Phillips's had been under similar circumstances three years before. Diana looked
back at the schoolhouse from the foot of the spruce hill and sighed deeply.
"It does seem as if it was the end of everything, doesn't it?" she said
dismally.
"You oughtn't to feel half as badly as I do," said Anne, hunting vainly for a
dry spot on her handkerchief. "You'll be back again next winter, but I suppose
I've left the dear old school forever—if I have good luck, that is."
"It won't be a bit the same. Miss Stacy won't be there, nor you nor Jane nor
Ruby probably. I shall have to sit all alone, for I couldn't bear to have
another deskmate after you. Oh, we have had jolly times, haven't we, Anne? It's
dreadful to think they're all over."
Two big tears rolled down by Diana's nose.
"If you would stop crying I could," said Anne imploringly. "Just as soon as I
put away my hanky I see you brimming up and that starts me off again. As Mrs.

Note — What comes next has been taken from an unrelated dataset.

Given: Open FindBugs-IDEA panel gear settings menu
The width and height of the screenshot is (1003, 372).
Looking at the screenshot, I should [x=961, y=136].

Lynde says, 'If you can't be cheerful, be as cheerful as you can.' After all, I
dare say I'll be back next year. This is one of the times I KNOW I'm not going
to pass. They're getting alarmingly frequent."
"Why, you came out splendidly in the exams Miss Stacy gave."
"Yes, but those exams didn't make me nervous. When I think of the real thing
you can't imagine what a horrid cold fluttery feeling comes round my heart. And
then my number is thirteen and Josie Pye says it's so unlucky. I am NOT
superstitious and I know it can make no difference. But still I wish it wasn't
thirteen."
"I do wish I was going in with you," said Diana. "Wouldn't we have a
perfectly elegant time? But I suppose you'll have to cram in the evenings."
"No; Miss Stacy has made us promise not to open a book at all. She says it
would only tire and confuse us and we are to go out walking and not think about
the exams at all and go to bed early. It's good advice, but I expect it will be
hard to follow; good advice is apt to be, I think. Prissy Andrews told me that
she sat up half the night every night of her Entrance week and crammed for dear
life; and I had determined to sit up AT LEAST as long as she did. It was so kind
of your Aunt Josephine to ask me to stay at Beechwood while I'm in town."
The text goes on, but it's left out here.